1. Anticipate what the manager will suggest
Work to understand the point of view of the manager, and figure out the suggested methods so when he says, “Do it this way,” often you can say, “That’s exactly how I am doing it. Or you might say, I tried doing it that way, but it created too much scrap, so I am now doing it a better way.
2. Be sure you are clear on the expectations
Often the manager has been somewhat vague on the precise deliverable. Before going off to do a task, take extra time to verify what the boss really wants in the end. If it is a long or complex set of activities, see if you can get some sub-goals that you can deliver along the way. Go the extra mile to identify not only what the objective is but if the manager has any preference for how the solution will appear.
3. Get to the boss before he gets to you
This technique really helps when you have a voice mail or text connection with the boss. Get familiar with the timing of communications and preempt the instructions with a note of your own. For example, if the boss has a habit of catching up on his micromanaging tasks during the lunch hour, simply provide an update to him at about 11 a.m. every day.
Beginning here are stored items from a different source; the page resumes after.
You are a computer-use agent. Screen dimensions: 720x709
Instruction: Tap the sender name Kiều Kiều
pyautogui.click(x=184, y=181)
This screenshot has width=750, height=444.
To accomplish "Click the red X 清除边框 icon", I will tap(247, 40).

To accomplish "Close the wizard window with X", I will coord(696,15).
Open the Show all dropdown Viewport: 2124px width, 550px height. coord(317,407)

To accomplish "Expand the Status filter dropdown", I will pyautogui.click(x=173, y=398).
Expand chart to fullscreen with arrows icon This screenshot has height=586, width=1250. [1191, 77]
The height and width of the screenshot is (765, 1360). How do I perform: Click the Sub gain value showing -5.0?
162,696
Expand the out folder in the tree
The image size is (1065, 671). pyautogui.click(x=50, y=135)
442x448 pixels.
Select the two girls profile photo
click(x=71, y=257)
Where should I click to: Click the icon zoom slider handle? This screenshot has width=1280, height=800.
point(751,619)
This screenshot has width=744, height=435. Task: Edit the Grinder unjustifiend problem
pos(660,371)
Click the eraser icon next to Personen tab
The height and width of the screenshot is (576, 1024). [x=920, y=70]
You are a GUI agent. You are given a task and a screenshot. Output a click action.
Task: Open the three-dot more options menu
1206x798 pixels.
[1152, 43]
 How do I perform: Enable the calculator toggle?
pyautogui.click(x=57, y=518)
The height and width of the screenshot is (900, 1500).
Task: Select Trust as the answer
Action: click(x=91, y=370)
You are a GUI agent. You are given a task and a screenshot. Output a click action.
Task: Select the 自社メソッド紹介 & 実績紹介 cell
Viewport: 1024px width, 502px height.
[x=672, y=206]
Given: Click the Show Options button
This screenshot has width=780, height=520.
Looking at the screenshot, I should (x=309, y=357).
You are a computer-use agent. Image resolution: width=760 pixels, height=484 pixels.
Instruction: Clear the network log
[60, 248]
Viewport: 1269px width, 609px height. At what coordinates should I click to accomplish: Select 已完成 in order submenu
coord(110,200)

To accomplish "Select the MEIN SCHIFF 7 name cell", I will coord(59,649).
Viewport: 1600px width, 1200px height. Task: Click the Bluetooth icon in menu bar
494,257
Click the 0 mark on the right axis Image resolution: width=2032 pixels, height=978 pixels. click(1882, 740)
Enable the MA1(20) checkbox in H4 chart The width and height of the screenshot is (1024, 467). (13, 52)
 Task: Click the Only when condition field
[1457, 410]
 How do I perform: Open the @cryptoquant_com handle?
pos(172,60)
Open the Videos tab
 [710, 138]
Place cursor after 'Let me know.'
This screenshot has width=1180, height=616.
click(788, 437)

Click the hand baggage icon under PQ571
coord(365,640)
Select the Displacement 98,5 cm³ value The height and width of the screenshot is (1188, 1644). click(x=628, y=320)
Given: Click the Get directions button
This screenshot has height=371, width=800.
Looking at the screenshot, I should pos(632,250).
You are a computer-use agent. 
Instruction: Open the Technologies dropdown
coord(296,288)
4. If the boss is getting intrusive, surprise him
It stops a micromanager dead in his tracks when he tries to tell you how to do step 3 and you tell him you are already on step 8. Step 3 was done yesterday, and the results were supplied to him in his e-mail inbox. The boss is blown away that you made so much progress.
5. Seek to build a trusting relationship with the micromanager
Micromanagement has its roots in inadequate trust. If the boss really trusts you, it means there will be less worry on his part that you will do things incorrectly. That means you are left alone to do things your way.
6. Call him on it
The boss needs to understand that for you to be empowered and give your best effort to the organization, you need to be free to use your own initiative. I knew a technician who brought a set of handcuffs into the office. Whenever his boss would try to micromanage him, he would just pull out the cuffs and slip them on. The message was loud and clear, “if you want me to do this well, don’t tie my hands.”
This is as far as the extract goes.